GIVEN INFORMATION:
[Start of Attachment]
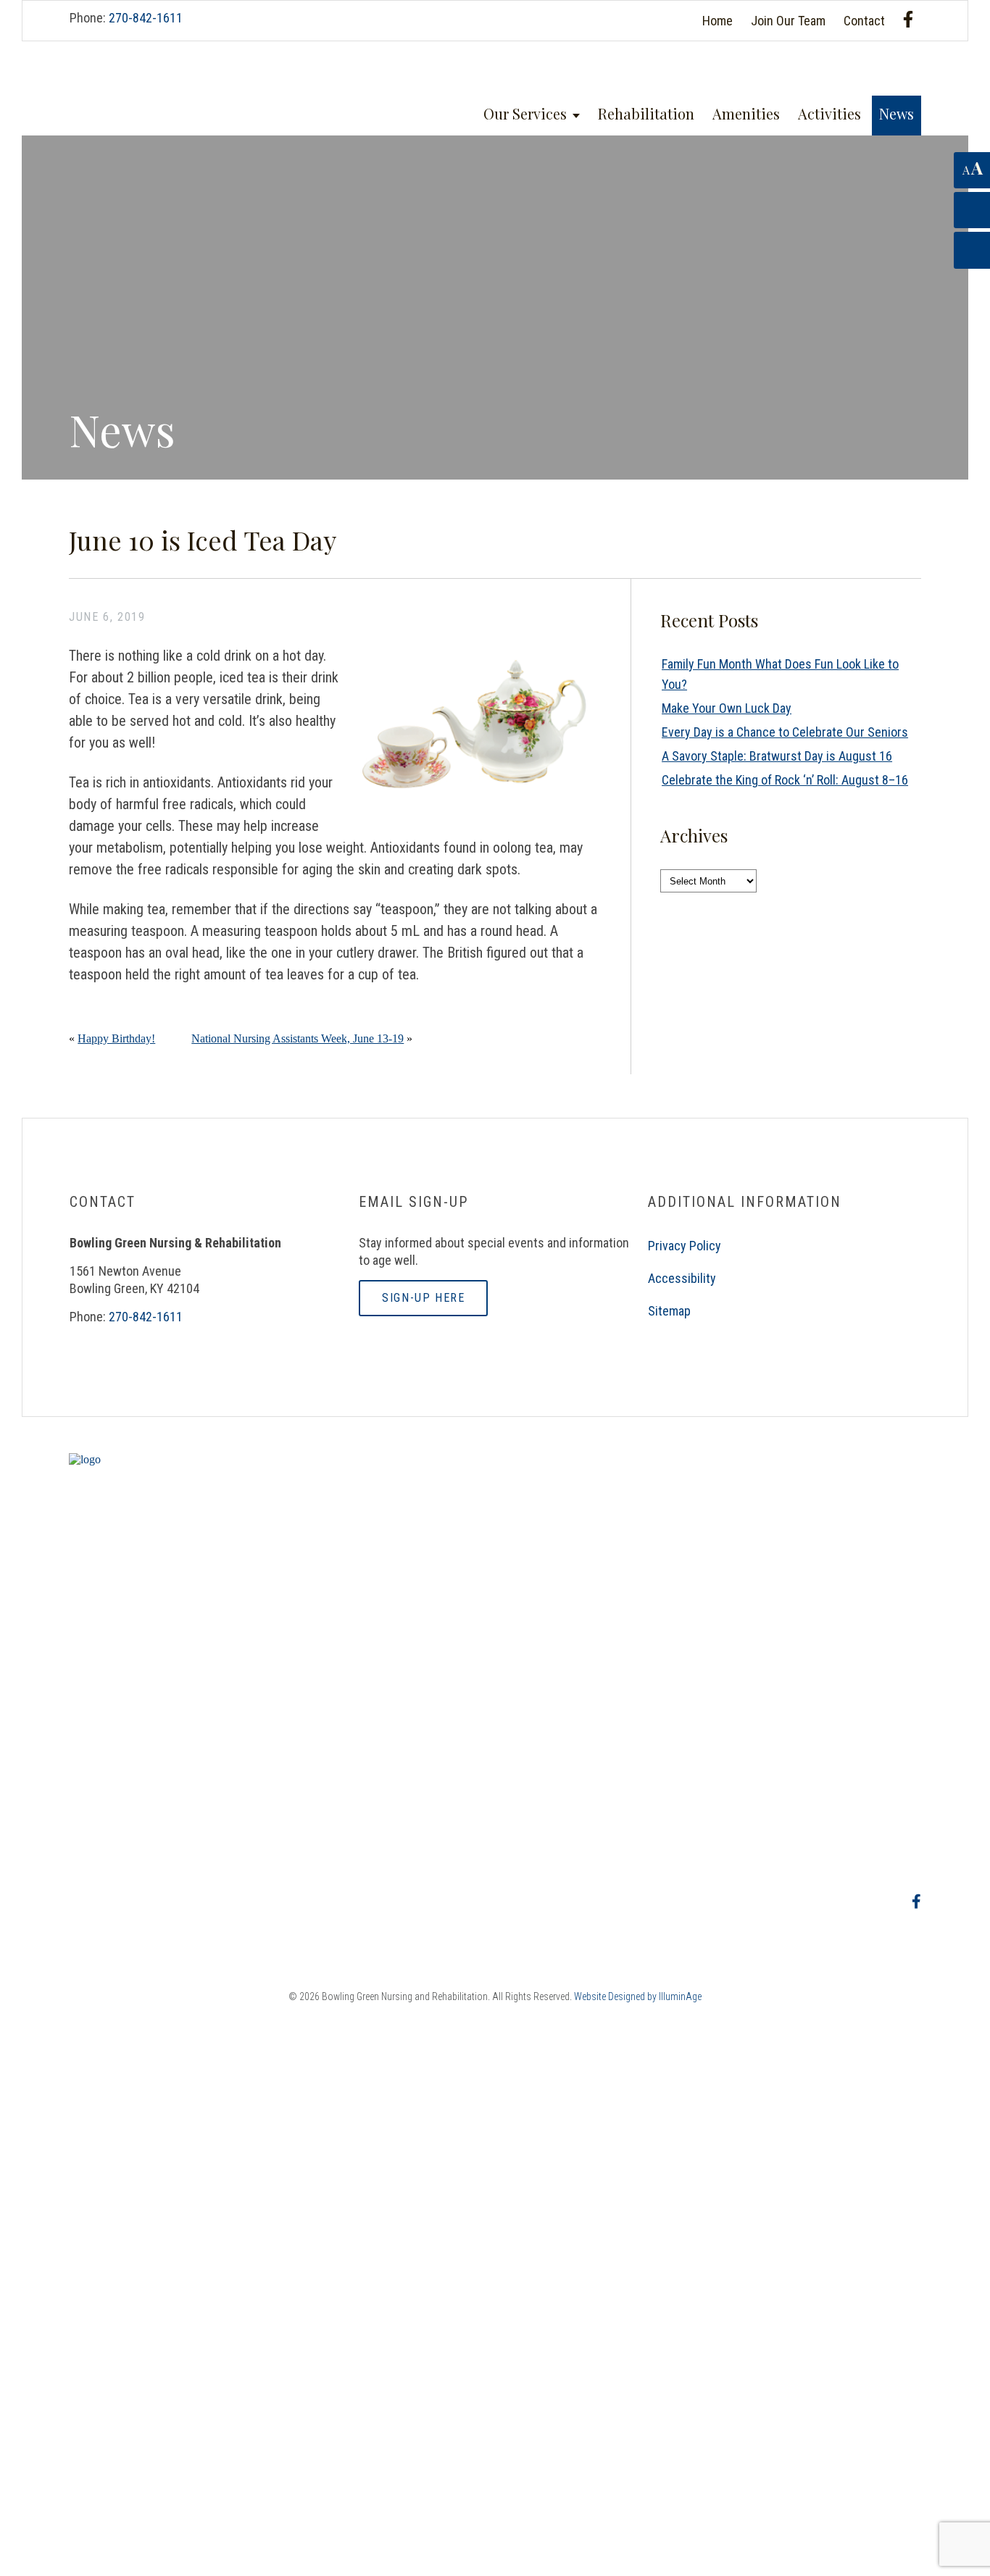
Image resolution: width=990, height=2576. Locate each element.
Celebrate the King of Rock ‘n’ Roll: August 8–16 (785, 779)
[End of Attachment]
[Start of Attachment]
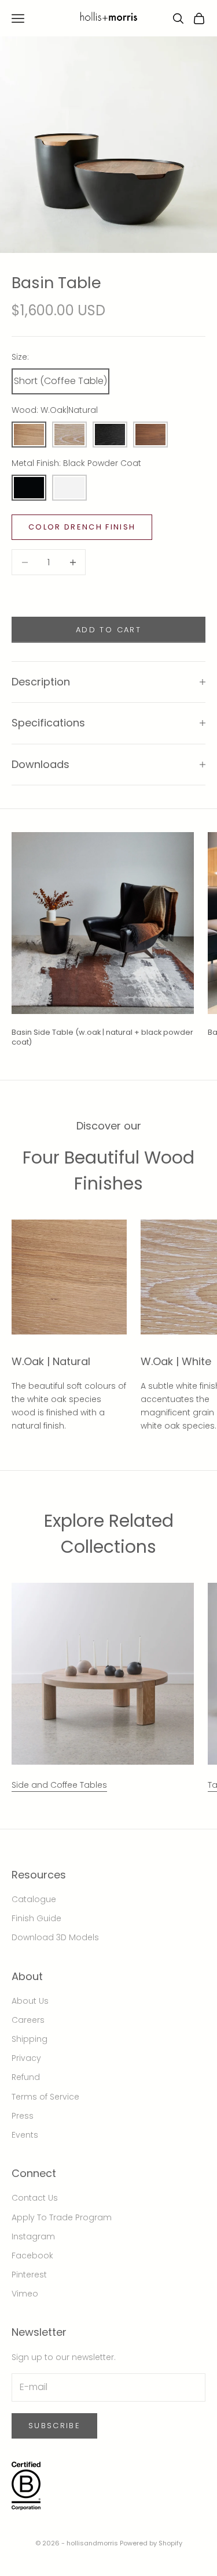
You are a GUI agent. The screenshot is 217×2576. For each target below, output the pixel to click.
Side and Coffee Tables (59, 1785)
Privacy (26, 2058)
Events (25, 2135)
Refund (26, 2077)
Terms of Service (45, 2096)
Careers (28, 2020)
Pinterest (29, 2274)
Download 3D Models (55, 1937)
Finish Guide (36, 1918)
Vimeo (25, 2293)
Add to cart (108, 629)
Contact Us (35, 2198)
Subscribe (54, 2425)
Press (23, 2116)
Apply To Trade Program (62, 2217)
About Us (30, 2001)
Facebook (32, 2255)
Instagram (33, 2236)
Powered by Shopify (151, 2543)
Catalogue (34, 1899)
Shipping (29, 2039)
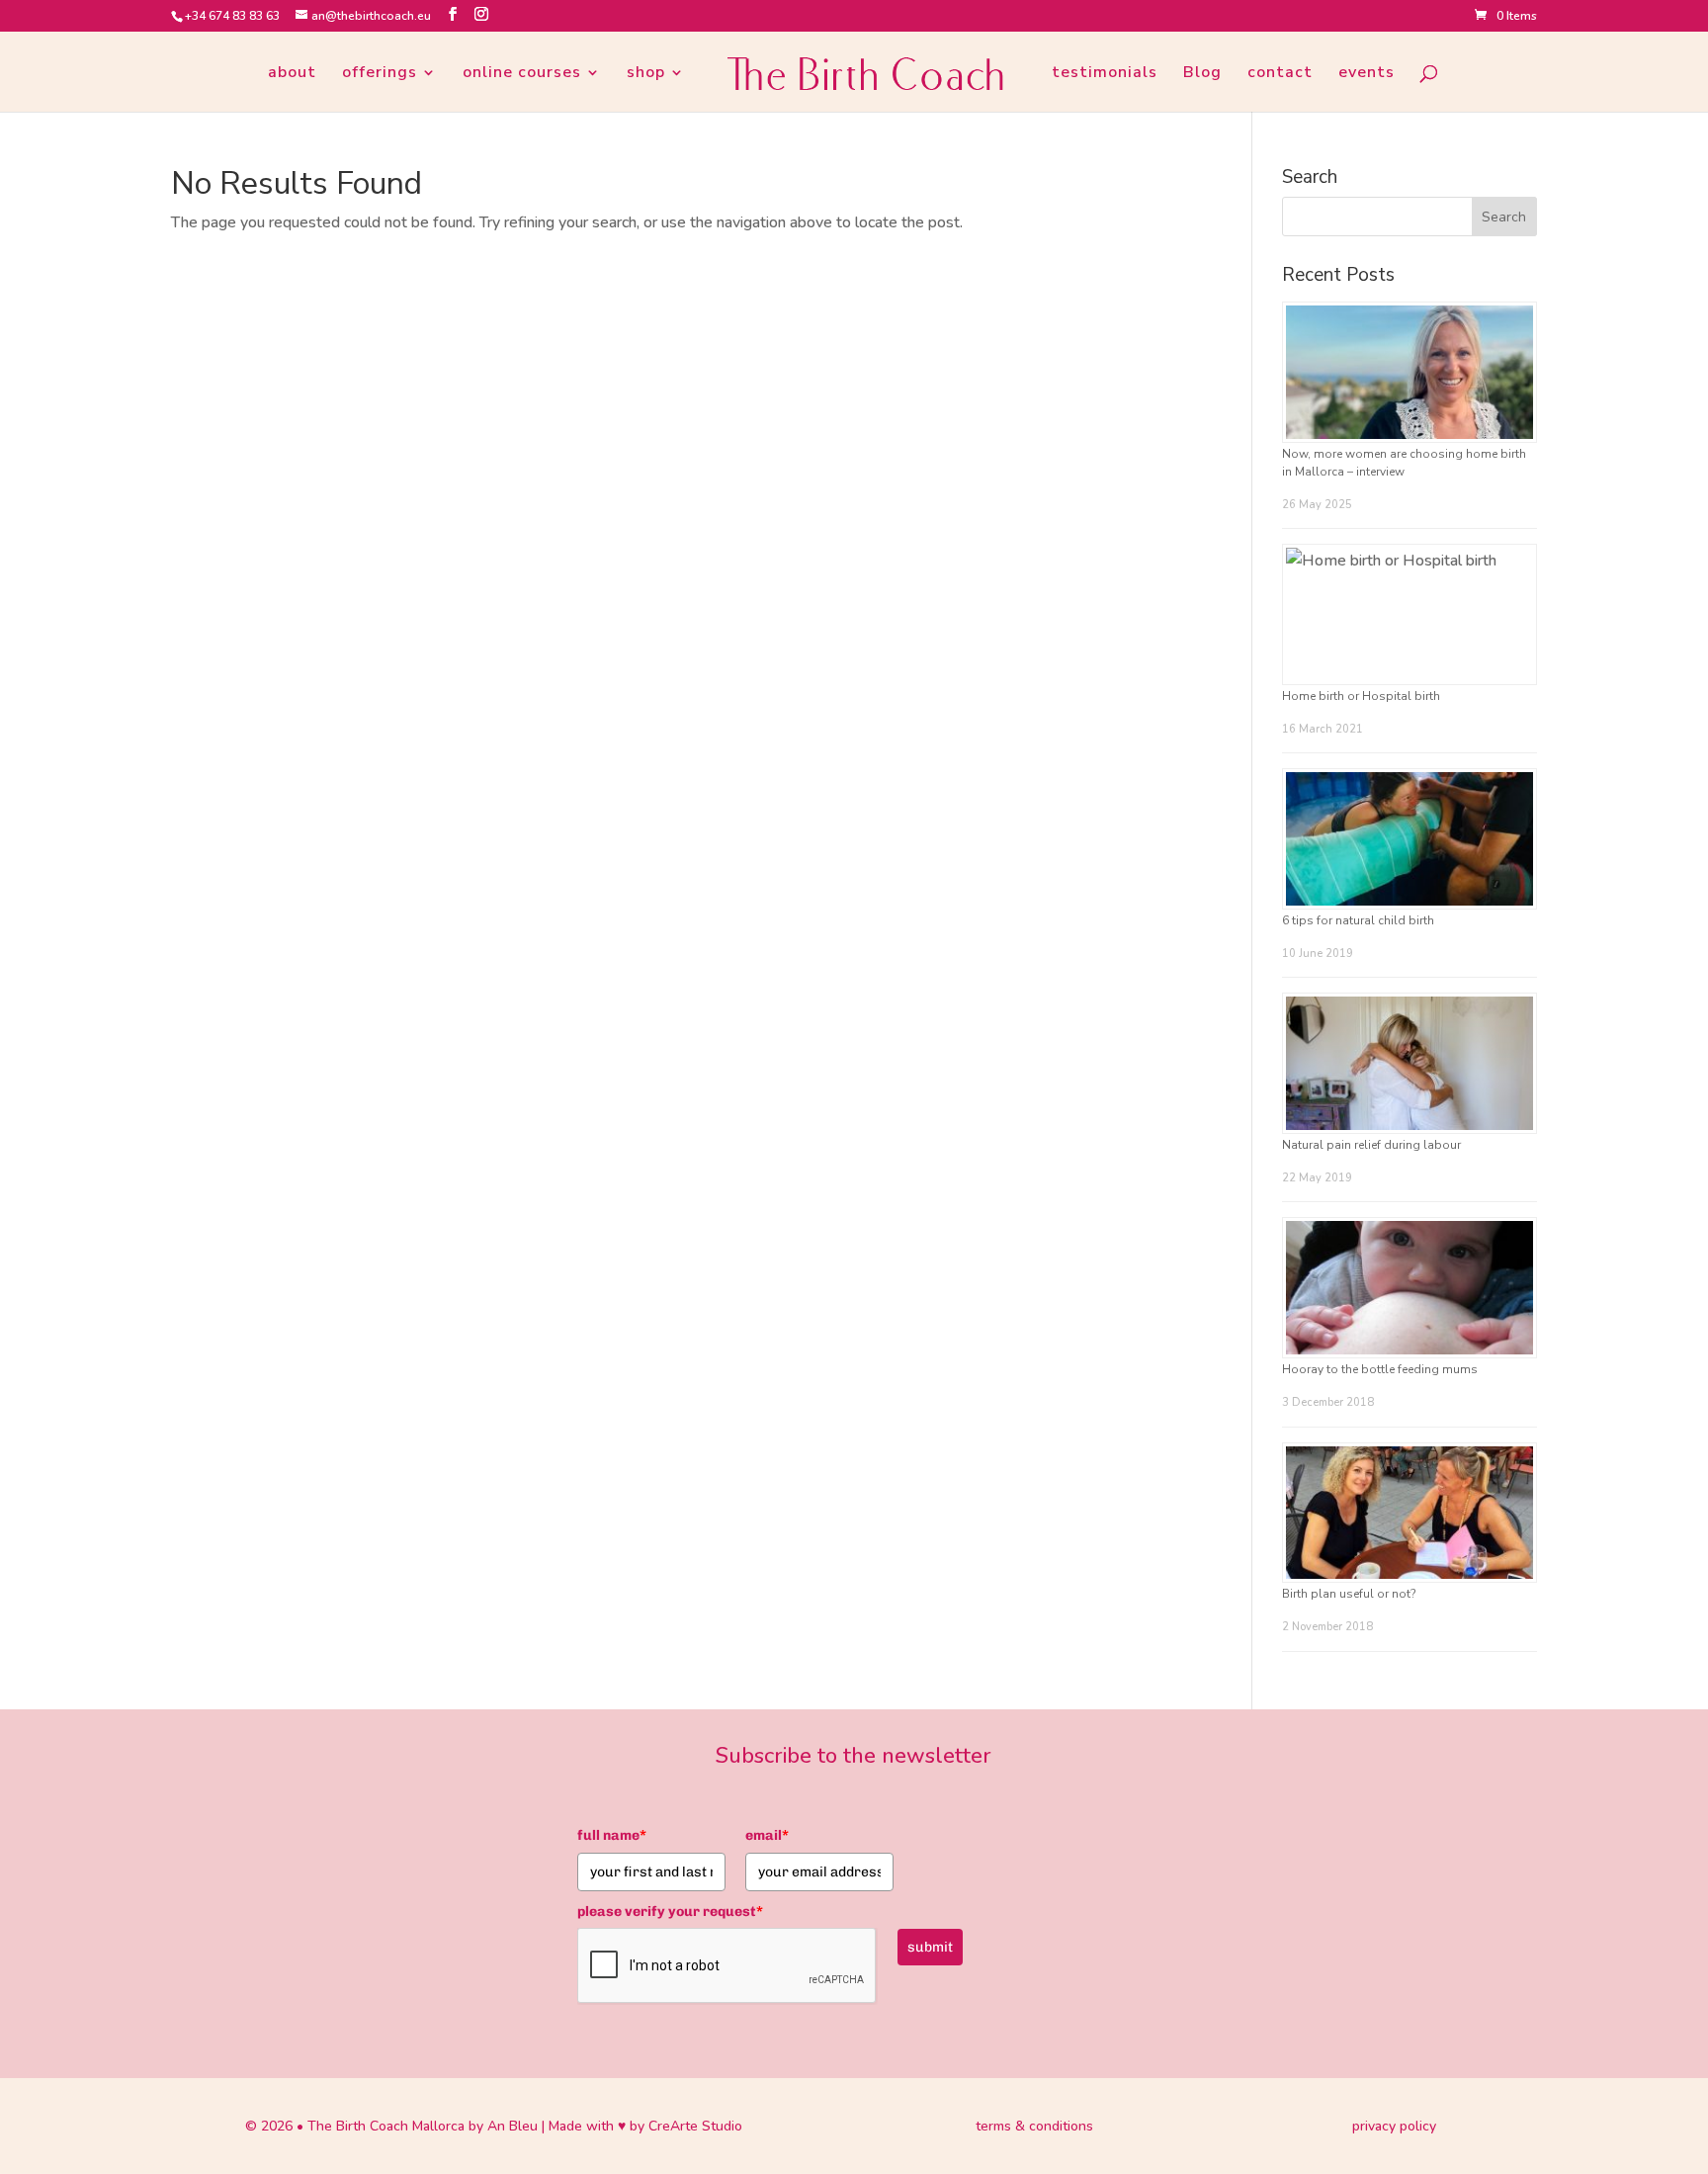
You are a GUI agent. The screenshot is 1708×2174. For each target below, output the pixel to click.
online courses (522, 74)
[End of Attachment]
TASK TO CARRY OUT:
Above are the records. Copy the lines beginning at the one that has "You are a GUI agent. The screenshot is 1708×2174." and ending with the one that has "online courses (522, 74)", unchanged.

RESPONSE AREA:
You are a GUI agent. The screenshot is 1708×2174. For each target below, output the pixel to click.
online courses (522, 74)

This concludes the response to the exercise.